2. Diversify your product mix
The workplace benefits landscape is changing, so you may want to change your product mix by offering more ancillary benefits that leverage your experience and provide better client strategies. For example, one way to minimize employers’ concerns about higher health care cost sharing is by offering optional affordable critical illness or accident insurance coverage. Brokers who anticipate gaps and offer cost-effective strategies can be an asset that employers will want to keep.
3. Unlock benefits technology opportunities
Guardian's research on the digitalization of employee benefits delivery found that two of every three employers are digitally managing their benefits. We’ve heard brokers express concerns that new technology will diminish their value to clients. But clients still need the independent, personalized service brokers provide – especially when it comes to making the most of emerging benefits technologies.
Keep in mind that the industry is still evolving at a rapid pace. New technologies like blockchain, artificial intelligence and machine learning are continually re-shaping the insurance and benefits world. We’ll help you serve as a touchpoint for clients, so they can cut through the noise and find the appropriate strategies.
4. Maintain revenue growth
The Society for Human Resource Management (SHRM) reports that health insurance costs for large companies will approach $15,000 per employee in 2019, with employers picking up the majority of that cost. C-level executives have a fiduciary obligation to reexamine their benefit spend. Retirement, life, disability and other workplace insurance benefit plans may be scrutinized – along with commission costs. At the same time, as digital technologies streamline processes there could be downward pressure on commissions: Accenture’s 2018 broker study estimated that broker revenues could decrease by up to 20% as a result.
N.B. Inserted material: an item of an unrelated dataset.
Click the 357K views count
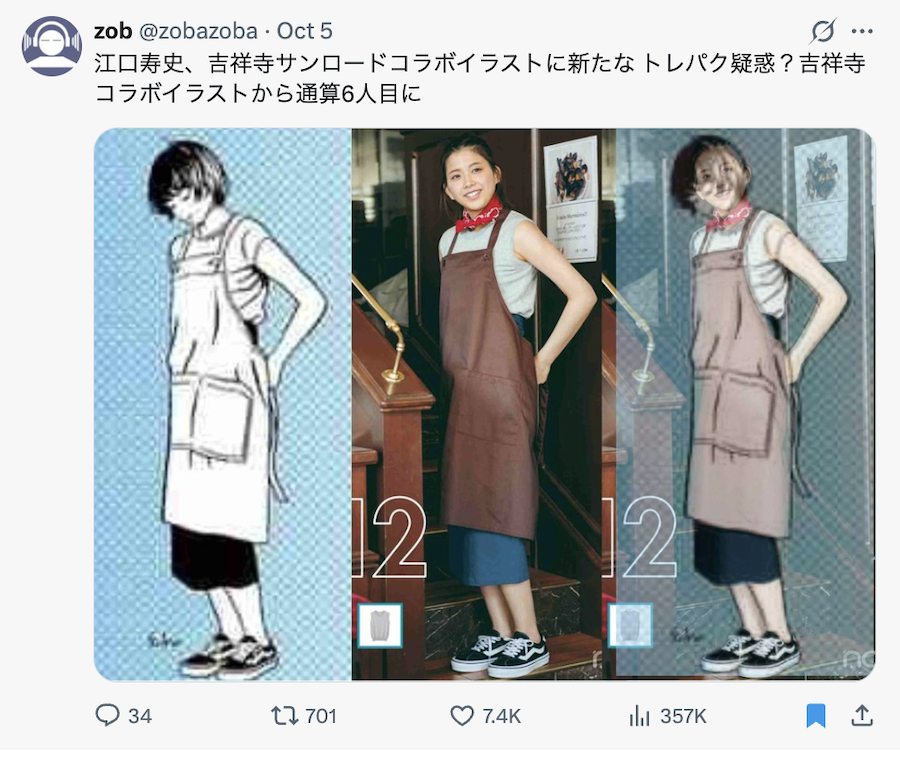900x757 pixels. [x=683, y=716]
We can help identify strategies for providing more value to clients while growing your revenue.
5. Put people first while upholding financial obligations
Despite the cost of providing benefits, they are one of the most important tools employers have to help keep employees satisfied – and maintain operational continuity in a tight labor market. Guardian will continue to provide you with resources that help employers better understand the real value benefits can provide to a business by helping to increase employee retention and productivity.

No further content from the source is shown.